USDRUB is now trading at 106.40 (+5.5%) on the Moscow Exchange, and EURRUB is above 118 (+5%). In both cases, rates are approaching the highs set at the start of trading on Monday. As would be expected, the announced support measures from the Central Bank are softening the fall but not reversing it. The one-way movement in oil prices is since buyers in Europe are increasingly refusing to buy Russian oil, trying to find a replacement for it.
This shift in priorities is visible in the sharp widening of the spread between Urals and Brent. Historically, and without various restrictions, the spread between these grades is $2-3 in favour of the lighter Brent. Now it is more than $17 as buyers are not chartering new shipments. Canada is refusing to buy Russian oil, and the UK (which is much more dependent on energy imports) is considering options for sanctions against the industry.

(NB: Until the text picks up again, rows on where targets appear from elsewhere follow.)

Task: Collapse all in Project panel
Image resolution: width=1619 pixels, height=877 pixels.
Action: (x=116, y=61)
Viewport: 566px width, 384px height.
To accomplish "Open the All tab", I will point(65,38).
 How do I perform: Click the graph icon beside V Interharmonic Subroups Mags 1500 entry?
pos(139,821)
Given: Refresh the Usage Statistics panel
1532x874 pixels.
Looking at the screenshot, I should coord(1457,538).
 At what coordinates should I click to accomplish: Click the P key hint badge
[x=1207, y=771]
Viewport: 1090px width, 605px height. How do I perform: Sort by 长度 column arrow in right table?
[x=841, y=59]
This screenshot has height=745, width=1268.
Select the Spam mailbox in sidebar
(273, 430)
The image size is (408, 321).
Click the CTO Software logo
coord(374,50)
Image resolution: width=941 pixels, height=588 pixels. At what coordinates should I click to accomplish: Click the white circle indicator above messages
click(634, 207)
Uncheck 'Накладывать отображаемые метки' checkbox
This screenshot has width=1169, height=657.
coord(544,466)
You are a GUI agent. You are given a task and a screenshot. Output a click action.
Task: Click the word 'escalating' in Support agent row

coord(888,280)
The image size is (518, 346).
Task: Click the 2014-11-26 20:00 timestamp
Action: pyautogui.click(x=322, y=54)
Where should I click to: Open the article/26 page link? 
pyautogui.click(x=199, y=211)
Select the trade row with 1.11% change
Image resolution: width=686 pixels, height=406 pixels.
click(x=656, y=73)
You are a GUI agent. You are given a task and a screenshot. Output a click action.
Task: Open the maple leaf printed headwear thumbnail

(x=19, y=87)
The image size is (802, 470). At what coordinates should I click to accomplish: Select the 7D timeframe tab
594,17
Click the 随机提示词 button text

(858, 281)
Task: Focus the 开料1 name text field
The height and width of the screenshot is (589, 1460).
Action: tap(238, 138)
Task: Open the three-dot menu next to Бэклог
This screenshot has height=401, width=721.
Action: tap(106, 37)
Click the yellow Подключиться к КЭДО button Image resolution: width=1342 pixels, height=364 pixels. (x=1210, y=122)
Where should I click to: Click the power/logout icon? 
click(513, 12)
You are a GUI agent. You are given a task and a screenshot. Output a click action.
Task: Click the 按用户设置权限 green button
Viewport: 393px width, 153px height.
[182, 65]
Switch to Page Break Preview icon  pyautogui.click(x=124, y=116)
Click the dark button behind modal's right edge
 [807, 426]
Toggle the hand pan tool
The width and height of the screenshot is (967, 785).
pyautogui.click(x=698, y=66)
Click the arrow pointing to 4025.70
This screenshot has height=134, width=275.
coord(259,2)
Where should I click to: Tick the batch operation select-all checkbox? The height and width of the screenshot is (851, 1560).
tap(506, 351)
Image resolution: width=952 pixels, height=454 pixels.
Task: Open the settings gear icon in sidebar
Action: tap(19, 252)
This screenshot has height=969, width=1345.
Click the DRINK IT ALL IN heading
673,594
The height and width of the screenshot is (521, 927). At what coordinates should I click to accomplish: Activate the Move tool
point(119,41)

The European Parliament has passed a resolution calling for EU oil and gas imports restrictions. Thus, Russia has failed to fully benefit from higher prices, losing both in sales volumes and facing an actual fall in selling prices.
The potential for already announced measures destabilises the market, setting Russia up to start using energy or agricultural products as a retaliatory measure. While it is hard to imagine the world without Russian energy in the coming months - it will be as chaotic as the oil crisis in 1973, with the oil price soaring fourfold in six months of the embargo. We may see a smaller price jump but with much wider economic consequences. It is ironic that Europe and Western countries, in general, were helped by the Soviet Union. Now consumers are left to rely on the Middle East and its reserves.
Yesterday, Biden announced an agreed sale of 60m barrels to 30 countries. Still, the market reaction to these announcements indicates that the market was expecting more, and the announced volumes are not enough. It is hard to say the theoretical limit to oil's rise. The Brent price could surpass the 2012 highs of $128 in a matter of days or aim for a historical record of $147.